Insights into the Cyclic Nucleotide Selectivity Mechanism of Cyclic GMP Dependent Protein Kinase II

Abstract

Membrane bound type II cGMP dependent protein kinase (PKG II) is a central mediator of cGMP signaling cascade, which regulates circadian rhythmicity, intestinal water secretion, bone growth and renal functions. PKG II contains an N-terminal regulatory (R)-domain, and a C-terminal catalytic (C)-domain. The R-domain contains tandem cyclic nucleotide binding domains (CNB-A and B) each with different affinities for cGMP, the second messenger that regulates kinase activity of PKG II. While it is known that PKG II needs to be highly selective for cGMP over cAMP to function properly, little is known about its cyclic nucleotide selectivity and the selectivity's role in activation.
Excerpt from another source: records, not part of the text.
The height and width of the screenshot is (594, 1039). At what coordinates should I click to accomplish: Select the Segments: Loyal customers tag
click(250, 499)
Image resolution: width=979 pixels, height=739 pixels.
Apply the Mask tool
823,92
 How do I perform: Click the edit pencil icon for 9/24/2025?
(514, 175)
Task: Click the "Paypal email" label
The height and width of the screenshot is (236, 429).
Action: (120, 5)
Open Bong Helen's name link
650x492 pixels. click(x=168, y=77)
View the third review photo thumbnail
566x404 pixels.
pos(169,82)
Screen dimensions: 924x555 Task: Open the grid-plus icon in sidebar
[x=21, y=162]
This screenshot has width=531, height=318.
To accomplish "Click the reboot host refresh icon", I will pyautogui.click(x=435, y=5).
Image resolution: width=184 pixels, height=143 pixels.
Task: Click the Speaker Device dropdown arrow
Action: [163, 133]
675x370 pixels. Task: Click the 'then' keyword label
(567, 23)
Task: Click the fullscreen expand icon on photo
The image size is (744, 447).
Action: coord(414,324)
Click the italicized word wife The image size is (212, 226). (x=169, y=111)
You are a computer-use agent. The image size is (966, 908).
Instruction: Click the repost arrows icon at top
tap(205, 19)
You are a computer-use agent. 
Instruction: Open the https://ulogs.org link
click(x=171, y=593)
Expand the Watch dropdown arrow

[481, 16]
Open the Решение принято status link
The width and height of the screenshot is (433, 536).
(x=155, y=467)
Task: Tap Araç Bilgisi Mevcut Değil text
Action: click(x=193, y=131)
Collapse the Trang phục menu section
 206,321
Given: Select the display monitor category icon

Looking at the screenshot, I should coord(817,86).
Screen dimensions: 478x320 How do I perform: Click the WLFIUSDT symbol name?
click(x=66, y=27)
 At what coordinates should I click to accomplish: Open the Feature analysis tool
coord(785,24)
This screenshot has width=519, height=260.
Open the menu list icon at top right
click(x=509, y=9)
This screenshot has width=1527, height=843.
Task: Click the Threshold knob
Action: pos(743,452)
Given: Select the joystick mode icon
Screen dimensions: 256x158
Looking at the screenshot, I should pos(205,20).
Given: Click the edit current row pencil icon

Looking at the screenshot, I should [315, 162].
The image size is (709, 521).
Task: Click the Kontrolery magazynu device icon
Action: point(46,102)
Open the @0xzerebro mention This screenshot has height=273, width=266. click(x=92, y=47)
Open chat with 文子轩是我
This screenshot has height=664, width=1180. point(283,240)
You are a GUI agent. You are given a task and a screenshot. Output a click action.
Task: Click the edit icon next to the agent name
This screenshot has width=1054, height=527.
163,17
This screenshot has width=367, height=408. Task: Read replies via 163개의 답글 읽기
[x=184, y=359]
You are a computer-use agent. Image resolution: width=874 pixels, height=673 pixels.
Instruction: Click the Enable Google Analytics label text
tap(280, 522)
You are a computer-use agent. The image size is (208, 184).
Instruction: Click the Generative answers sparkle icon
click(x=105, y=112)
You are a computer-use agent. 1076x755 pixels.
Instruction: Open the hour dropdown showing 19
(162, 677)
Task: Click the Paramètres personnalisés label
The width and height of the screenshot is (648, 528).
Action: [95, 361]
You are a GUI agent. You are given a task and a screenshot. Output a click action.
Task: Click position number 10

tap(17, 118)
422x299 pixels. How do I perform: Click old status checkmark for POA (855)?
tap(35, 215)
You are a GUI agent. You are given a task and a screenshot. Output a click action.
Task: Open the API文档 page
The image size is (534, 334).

To understand its cyclic nucleotide selectivity and activation mechanism of PKG II, we first identified CNB-B to be highly selective for cGMP and solved its crystal structure with cGMP. The complex structure revealed that PKG II utilizes an arginine and two aspartate residues on the C-terminal helix to recognize the guanine moiety in cGMP. This is completely different from PKG I, where a conserved arginine from the β barrel of CNB-B specifically binds the guanine moiety of cGMP and imparts cyclic nucleotide selectivity. We are currently testing the roles of PKG II specific interactions in cGMP selectivity and activation of PKG II.